Это рассуждение я где-то вычитал, но Ингрид смеется, и я не выдаю своей тайны: пусть думает, что это я сочинил. Хотелось бы знать, где она любит сидеть, но спрашивать ее неудобно: а вдруг она любит сидеть на самых дорогих местах и постесняется сказать мне об этом. И я беру два билета в амфитеатре — сразу за дорогими местами. Так она не сочтет меня пижоном, а я не возьму на себя обязательств, которые будут мне не по карману, если мы станем часто ходить в кино. Девица с фонариком, увидев, что мы вдвоем, освещает задние ряды, где среди пустых кресел сидят, прижавшись друг к другу, парочки. К моему удивлению, Ингрид проходит несколько пустых рядов и направляется к самому последнему. Мы протискиваемся мимо какой-то парочки: они полулежат в объятиях друг друга и даже не замечают нас. Мы садимся в двойное кресло, где нас не разделяет подлокотник, что меня вполне устраивает. Через минуту Ингрид решает снять пальто, и я помогаю ей от него избавиться. Для этого мне приходится вытянуть руку за ее спиной. А что, если ее там и оставить? Но потом я решаю, что такая интимность, пожалуй, преждевременна, и жалко будет, если я испорчу столь многообещающее начало.

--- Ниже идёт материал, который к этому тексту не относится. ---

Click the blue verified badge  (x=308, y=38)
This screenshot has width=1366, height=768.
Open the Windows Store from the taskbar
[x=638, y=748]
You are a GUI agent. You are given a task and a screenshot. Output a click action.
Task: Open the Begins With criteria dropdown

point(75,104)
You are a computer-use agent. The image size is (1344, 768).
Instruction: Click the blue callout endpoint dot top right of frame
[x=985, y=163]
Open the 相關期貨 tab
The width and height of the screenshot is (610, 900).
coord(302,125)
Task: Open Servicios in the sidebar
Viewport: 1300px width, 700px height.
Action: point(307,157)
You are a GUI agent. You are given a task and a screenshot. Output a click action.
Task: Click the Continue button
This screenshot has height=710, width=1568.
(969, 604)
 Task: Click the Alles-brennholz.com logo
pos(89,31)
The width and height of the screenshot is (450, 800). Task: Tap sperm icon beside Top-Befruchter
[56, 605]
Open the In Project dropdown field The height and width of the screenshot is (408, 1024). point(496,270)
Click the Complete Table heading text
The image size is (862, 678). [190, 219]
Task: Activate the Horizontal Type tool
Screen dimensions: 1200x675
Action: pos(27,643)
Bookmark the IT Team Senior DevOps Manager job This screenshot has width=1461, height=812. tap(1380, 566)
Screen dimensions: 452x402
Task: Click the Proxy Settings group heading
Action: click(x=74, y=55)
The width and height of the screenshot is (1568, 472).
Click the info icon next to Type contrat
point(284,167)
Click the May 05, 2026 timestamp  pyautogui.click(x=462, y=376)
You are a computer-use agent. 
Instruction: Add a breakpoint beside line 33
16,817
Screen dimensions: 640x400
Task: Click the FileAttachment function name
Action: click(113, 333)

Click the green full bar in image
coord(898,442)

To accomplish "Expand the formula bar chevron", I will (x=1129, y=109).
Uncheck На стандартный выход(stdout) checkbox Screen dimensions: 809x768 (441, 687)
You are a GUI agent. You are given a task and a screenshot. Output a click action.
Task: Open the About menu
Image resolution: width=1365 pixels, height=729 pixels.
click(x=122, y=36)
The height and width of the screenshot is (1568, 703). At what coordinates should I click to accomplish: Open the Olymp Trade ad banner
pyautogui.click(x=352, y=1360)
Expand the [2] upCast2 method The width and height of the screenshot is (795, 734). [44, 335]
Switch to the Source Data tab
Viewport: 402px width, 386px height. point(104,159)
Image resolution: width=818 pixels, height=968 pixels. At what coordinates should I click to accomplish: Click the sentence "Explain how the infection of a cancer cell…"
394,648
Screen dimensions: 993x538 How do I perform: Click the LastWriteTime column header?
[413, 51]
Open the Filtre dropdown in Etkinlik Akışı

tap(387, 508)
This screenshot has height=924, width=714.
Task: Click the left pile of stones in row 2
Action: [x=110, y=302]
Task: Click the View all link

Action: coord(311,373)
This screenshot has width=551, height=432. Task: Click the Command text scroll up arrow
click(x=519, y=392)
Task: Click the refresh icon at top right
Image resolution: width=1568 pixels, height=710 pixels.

С того места, где примостилась та самая парочка, доносится какой-то звук — точно лопнула резинка; девчонка хихикает и пытается оттолкнуть парня.

— Я точно тот психиатр, который пошел в «Фоли бержер» и весь вечер только и делал, что наблюдал за публикой.

— Что? — переспрашивает Ингрид, и я так и не понимаю, то ли она меня не расслышала, то ли до нее не дошла моя острота.

— Не важно. — Я шарю в кармане. — Курить хотите?

— Постойте-ка. — Она роется в сумочке. — Давайте съедим сначала это.

Она достает плитку шоколада, разламывает ее на кусочки и кладет себе на колени. Мы едим шоколад и смотрим картину. Это шоколад с изюмом и орехами, который, на мой взгляд, уступает разве что кофейному крему.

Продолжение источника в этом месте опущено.